QUOTED PASSAGE:
>>>>>

# Total newbie with questions



## Jus (Dec 26, 2013)

I haven't bought anything yet and may not for a while. Don't know yet. I have some broad questions about model trains in general I was curious about before I get too far into it.

My greatest interest is long freight trains. I don't get to see many trains at all in Vermont but when I do it's a looong freight train and it's just so awesome to watch it go by. If I do pursue this hobby that's what I will focus on. 

Just how powerful are model trains? I'm thinking either N or HO scale. My layout space is iffy so its going to take time to develop my desirable layout. Will I be able to make a freight train really long? Can multiple locomotives be coupled together to pull long trains(if one isn't powerful enough?) with a simple DC system? This is what I want to focus on. The scale scenery and terrain will come much later. I'm more interested in the train itself for now.

I guess it's sounding like N is for me, but are the locomotives capable of what I want to do? I have read this is the best scale for longer trains but at the same time will they hold up? I've even thought about actually making it useful by transporting small items from one end of my house to the other some day :laugh: Okay well at least weigh down the cars with some weight so the whole thing would actually be heavy (for its size) just like a real train..

Would HO locomotives stand up better to abuse? The N scale ones just seem so frail and dainty...


----------



## Grabbem88 (Feb 24, 2012)

I'm not a N scale guy but they can complete your demands and are space friendly 

If you are clumsy and have sausages for fingers then ho might be a better option.


----------



## shaygetz (Sep 23, 2007)

<<<<<

AVAILABLE DATA:
>>>>>

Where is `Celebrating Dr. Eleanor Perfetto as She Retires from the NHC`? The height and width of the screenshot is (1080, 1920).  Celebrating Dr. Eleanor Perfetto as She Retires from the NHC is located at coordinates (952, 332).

<<<<<

Could you reproduce the passage of the model train thread that starts with "My greatest interest" and goes on through "will focus on.", word for word?

My greatest interest is long freight trains. I don't get to see many trains at all in Vermont but when I do it's a looong freight train and it's just so awesome to watch it go by. If I do pursue this hobby that's what I will focus on.